- [What the task asks]
Revise the listing from the line containing "Select the 47.116.5.109" through the end, replacing "dropdown" with "drop-down list" and leaving everything else unchanged.

Element and text position data:
>> START

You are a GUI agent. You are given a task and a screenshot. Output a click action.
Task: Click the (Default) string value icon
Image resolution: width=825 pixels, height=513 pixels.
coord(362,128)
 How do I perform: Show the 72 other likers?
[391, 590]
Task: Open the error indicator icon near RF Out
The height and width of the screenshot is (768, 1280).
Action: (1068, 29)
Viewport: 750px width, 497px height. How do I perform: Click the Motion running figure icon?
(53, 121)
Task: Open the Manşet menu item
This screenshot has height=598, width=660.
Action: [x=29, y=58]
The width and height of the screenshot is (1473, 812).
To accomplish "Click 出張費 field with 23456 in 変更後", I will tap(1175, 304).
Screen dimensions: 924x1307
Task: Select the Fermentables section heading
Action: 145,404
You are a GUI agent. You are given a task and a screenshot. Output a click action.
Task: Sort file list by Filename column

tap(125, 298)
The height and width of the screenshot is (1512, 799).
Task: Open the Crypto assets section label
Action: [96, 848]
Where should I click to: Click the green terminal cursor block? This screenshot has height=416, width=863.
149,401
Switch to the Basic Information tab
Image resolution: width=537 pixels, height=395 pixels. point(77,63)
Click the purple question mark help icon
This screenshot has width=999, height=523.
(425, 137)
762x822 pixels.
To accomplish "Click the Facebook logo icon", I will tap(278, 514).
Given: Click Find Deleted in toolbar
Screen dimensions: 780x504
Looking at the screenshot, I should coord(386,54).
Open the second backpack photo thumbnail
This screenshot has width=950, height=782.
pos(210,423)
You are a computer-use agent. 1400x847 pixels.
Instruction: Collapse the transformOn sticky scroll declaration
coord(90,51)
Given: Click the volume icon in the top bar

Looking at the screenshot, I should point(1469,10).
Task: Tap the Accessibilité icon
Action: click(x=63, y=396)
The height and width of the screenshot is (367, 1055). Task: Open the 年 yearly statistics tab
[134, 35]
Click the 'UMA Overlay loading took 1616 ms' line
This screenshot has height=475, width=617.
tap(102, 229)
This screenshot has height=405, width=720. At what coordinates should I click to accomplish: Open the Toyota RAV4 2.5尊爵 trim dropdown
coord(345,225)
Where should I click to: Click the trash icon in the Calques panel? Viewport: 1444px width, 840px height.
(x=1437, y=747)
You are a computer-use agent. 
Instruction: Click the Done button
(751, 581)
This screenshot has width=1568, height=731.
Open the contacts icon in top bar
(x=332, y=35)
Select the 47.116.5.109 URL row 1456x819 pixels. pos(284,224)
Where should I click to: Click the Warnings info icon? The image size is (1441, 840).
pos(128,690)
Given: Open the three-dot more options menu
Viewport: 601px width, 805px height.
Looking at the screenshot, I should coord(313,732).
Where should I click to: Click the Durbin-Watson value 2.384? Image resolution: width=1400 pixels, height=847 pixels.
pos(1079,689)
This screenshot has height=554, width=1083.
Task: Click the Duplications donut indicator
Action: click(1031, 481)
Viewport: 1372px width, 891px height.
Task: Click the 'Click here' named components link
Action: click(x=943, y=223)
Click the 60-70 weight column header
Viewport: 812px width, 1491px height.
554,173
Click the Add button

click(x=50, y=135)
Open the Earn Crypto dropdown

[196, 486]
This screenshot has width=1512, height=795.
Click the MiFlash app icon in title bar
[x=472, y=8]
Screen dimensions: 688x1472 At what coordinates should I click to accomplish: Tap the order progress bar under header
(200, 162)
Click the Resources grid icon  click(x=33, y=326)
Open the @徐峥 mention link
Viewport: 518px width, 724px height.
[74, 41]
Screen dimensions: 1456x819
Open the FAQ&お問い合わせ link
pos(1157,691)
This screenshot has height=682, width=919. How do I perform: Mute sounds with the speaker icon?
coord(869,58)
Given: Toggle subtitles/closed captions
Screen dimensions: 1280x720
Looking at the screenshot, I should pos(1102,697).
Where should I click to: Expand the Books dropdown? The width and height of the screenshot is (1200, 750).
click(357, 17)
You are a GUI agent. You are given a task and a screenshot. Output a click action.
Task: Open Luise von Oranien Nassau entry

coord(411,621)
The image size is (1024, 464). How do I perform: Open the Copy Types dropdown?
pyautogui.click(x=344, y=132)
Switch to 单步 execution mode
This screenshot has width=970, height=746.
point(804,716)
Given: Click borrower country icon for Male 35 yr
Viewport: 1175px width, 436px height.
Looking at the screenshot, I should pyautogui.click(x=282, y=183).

>> END

- [Exercise solution]
Select the 47.116.5.109 URL row 1456x819 pixels. pos(284,224)
Where should I click to: Click the Warnings info icon? The image size is (1441, 840).
pos(128,690)
Given: Open the three-dot more options menu
Viewport: 601px width, 805px height.
Looking at the screenshot, I should coord(313,732).
Where should I click to: Click the Durbin-Watson value 2.384? Image resolution: width=1400 pixels, height=847 pixels.
pos(1079,689)
This screenshot has height=554, width=1083.
Task: Click the Duplications donut indicator
Action: click(1031, 481)
Viewport: 1372px width, 891px height.
Task: Click the 'Click here' named components link
Action: click(x=943, y=223)
Click the 60-70 weight column header
Viewport: 812px width, 1491px height.
554,173
Click the Add button

click(x=50, y=135)
Open the Earn Crypto drop-down list

[196, 486]
This screenshot has width=1512, height=795.
Click the MiFlash app icon in title bar
[x=472, y=8]
Screen dimensions: 688x1472 At what coordinates should I click to accomplish: Tap the order progress bar under header
(200, 162)
Click the Resources grid icon  click(x=33, y=326)
Open the @徐峥 mention link
Viewport: 518px width, 724px height.
[74, 41]
Screen dimensions: 1456x819
Open the FAQ&お問い合わせ link
pos(1157,691)
This screenshot has height=682, width=919. How do I perform: Mute sounds with the speaker icon?
coord(869,58)
Given: Toggle subtitles/closed captions
Screen dimensions: 1280x720
Looking at the screenshot, I should pos(1102,697).
Where should I click to: Expand the Books drop-down list? The width and height of the screenshot is (1200, 750).
click(357, 17)
You are a GUI agent. You are given a task and a screenshot. Output a click action.
Task: Open Luise von Oranien Nassau entry

coord(411,621)
The image size is (1024, 464). How do I perform: Open the Copy Types drop-down list?
pyautogui.click(x=344, y=132)
Switch to 单步 execution mode
This screenshot has width=970, height=746.
point(804,716)
Given: Click borrower country icon for Male 35 yr
Viewport: 1175px width, 436px height.
Looking at the screenshot, I should pyautogui.click(x=282, y=183).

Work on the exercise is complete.